[Record excerpts Boundary: Start]

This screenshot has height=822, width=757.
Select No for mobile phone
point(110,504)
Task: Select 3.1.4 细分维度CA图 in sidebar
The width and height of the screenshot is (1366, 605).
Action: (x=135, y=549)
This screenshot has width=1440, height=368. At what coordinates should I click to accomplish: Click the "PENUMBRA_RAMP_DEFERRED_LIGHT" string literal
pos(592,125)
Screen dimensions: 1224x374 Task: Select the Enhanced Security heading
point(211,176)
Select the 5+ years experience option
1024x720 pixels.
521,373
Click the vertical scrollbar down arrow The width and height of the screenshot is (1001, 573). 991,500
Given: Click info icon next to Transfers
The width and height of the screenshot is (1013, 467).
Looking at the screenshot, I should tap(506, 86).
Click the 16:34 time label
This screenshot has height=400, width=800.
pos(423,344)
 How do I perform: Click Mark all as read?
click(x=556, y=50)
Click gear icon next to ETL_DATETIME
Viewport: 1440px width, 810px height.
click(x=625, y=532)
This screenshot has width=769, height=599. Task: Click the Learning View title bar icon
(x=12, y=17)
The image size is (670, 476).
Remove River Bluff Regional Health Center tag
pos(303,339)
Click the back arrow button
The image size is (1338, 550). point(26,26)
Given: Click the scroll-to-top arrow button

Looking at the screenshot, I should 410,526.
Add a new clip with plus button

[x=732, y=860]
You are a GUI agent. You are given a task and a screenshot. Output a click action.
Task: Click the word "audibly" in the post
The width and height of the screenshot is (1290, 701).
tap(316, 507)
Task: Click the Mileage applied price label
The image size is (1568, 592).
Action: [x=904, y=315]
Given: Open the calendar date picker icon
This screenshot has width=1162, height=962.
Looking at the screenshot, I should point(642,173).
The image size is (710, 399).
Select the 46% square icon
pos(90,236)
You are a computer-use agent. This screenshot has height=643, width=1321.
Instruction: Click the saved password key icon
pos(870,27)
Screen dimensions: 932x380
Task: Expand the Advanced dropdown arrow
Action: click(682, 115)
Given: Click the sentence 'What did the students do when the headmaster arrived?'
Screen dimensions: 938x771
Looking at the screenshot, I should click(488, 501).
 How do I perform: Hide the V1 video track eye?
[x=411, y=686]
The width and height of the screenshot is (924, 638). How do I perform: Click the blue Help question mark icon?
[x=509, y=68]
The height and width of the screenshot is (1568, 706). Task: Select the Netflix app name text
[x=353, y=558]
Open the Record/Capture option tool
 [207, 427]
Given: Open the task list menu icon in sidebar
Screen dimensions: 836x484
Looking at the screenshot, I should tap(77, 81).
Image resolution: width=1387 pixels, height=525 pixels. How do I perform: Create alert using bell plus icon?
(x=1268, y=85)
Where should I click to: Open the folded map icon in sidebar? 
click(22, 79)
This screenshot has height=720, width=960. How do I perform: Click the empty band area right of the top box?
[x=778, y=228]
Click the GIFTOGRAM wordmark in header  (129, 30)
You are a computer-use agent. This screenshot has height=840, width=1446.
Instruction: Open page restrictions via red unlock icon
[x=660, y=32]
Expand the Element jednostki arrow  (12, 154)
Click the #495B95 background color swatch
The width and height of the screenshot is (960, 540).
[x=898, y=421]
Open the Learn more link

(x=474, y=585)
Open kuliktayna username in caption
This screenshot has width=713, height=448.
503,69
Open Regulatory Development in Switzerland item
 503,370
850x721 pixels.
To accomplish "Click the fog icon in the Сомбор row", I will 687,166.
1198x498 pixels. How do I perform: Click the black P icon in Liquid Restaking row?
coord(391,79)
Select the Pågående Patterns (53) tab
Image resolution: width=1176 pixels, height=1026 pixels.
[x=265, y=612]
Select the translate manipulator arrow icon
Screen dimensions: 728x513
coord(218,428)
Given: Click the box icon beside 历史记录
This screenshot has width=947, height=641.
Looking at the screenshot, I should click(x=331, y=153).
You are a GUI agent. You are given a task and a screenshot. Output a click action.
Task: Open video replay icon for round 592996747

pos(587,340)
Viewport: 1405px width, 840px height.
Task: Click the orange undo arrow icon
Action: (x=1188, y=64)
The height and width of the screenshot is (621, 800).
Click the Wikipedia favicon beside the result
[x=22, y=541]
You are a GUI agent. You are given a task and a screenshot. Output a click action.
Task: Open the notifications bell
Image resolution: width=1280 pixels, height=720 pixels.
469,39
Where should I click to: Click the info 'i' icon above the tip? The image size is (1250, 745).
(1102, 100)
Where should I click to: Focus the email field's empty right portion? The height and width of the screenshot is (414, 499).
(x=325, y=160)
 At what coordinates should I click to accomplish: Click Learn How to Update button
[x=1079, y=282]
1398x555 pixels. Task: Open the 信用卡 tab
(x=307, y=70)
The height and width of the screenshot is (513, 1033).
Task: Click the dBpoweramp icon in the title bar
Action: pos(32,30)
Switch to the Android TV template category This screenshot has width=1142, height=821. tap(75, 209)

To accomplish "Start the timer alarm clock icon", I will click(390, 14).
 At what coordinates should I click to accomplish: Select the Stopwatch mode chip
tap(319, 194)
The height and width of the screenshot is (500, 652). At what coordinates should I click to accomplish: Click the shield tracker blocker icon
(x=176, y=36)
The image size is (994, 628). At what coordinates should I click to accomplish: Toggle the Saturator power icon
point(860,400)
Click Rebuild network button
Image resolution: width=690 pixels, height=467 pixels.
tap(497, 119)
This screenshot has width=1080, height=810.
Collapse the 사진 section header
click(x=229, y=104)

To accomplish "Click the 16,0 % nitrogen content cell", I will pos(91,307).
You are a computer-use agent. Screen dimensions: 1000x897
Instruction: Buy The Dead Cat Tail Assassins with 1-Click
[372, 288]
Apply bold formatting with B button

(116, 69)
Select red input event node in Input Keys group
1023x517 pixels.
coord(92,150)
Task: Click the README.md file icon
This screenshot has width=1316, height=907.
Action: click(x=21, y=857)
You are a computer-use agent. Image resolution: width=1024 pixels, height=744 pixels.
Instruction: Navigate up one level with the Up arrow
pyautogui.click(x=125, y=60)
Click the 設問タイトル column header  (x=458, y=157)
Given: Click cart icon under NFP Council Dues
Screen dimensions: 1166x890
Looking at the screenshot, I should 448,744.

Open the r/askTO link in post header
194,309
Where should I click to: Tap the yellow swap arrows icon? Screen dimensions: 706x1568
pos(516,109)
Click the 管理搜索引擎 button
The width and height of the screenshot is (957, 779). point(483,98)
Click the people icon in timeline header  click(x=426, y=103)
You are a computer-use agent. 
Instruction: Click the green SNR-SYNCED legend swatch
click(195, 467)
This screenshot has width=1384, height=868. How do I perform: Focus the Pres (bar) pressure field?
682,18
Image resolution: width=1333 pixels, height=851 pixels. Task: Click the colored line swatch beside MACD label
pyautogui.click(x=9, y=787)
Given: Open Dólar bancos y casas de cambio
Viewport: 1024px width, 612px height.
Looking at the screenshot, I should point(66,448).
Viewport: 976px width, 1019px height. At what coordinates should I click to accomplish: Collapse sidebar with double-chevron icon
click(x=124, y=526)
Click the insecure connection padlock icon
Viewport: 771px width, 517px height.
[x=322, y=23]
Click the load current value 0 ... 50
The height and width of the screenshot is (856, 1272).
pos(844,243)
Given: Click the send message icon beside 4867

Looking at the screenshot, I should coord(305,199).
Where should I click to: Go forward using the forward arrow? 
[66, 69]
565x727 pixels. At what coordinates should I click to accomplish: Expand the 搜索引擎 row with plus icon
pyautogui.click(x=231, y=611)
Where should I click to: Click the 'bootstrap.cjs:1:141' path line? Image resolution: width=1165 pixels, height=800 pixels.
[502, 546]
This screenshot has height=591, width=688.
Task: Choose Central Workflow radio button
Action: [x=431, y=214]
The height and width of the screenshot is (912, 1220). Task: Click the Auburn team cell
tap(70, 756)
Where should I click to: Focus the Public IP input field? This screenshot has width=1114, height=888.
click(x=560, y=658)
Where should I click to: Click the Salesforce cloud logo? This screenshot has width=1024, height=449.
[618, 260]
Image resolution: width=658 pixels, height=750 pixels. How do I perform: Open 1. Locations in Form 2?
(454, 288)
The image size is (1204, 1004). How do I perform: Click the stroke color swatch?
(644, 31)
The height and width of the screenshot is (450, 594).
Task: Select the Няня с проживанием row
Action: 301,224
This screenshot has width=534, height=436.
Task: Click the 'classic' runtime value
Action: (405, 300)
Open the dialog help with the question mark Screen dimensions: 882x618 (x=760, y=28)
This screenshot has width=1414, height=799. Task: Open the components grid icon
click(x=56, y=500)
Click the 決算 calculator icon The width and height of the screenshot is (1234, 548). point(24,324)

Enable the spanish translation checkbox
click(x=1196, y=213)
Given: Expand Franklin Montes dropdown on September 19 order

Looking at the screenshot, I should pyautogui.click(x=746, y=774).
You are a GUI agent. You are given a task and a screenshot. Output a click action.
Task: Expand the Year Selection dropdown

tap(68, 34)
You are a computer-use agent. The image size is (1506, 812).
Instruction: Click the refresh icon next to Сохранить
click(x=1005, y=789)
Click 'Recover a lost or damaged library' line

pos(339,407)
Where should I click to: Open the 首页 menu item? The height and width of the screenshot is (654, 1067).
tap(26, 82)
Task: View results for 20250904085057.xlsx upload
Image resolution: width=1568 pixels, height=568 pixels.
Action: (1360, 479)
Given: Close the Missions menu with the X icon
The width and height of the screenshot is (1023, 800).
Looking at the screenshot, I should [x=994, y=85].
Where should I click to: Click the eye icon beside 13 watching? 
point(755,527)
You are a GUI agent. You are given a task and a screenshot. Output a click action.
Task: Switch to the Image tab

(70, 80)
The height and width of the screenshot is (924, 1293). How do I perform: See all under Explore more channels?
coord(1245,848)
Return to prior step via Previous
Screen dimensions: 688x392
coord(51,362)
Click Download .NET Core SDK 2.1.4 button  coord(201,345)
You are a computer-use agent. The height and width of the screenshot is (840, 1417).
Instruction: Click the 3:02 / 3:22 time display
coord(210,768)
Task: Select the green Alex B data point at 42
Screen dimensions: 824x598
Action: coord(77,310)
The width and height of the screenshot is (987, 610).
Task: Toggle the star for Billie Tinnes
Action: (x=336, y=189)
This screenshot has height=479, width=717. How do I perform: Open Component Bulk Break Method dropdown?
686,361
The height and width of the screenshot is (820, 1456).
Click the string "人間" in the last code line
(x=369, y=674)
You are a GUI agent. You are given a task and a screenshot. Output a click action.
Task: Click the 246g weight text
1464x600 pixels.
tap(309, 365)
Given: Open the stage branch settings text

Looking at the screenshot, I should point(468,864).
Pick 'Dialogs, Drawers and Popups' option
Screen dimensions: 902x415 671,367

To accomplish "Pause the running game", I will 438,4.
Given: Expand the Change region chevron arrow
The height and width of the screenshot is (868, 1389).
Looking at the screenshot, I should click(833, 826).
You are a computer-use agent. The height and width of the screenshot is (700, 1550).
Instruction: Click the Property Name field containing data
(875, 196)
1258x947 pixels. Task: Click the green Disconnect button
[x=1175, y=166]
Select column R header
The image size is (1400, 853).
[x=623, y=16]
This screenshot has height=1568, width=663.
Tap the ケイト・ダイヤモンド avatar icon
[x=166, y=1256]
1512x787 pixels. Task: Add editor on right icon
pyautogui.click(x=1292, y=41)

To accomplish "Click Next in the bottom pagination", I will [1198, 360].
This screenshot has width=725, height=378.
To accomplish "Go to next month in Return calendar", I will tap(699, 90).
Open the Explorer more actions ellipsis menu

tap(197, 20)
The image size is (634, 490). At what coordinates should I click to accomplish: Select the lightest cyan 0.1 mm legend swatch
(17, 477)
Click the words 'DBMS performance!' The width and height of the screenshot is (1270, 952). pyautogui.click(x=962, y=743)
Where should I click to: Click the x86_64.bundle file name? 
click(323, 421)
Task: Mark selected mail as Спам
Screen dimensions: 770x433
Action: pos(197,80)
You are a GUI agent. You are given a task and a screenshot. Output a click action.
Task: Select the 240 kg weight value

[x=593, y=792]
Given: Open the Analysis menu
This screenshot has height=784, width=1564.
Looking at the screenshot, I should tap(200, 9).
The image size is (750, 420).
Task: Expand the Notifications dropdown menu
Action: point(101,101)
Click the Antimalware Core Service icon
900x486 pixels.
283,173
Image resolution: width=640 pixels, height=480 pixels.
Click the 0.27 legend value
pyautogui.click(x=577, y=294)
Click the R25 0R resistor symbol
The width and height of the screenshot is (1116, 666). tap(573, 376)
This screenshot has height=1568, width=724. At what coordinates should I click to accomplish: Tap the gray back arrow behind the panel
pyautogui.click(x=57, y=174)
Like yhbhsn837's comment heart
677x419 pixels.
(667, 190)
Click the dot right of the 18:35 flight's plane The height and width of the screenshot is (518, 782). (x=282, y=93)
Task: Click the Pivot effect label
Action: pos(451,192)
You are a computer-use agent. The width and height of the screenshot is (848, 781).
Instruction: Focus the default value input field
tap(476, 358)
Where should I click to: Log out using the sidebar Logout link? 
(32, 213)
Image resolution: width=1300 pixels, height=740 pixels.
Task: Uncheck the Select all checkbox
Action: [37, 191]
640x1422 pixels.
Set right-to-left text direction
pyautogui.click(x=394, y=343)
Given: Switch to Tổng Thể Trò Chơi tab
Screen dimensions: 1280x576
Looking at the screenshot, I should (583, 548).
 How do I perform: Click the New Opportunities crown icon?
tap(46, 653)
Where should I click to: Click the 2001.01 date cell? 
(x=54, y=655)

[Record excerpts Boundary: End]

What do the lines from the one with "Set right-to-left text direction" through the last line of the entries say? Print them word for word, both ends included, and nothing else.

Set right-to-left text direction
pyautogui.click(x=394, y=343)
Given: Switch to Tổng Thể Trò Chơi tab
Screen dimensions: 1280x576
Looking at the screenshot, I should (583, 548).
 How do I perform: Click the New Opportunities crown icon?
tap(46, 653)
Where should I click to: Click the 2001.01 date cell? 
(x=54, y=655)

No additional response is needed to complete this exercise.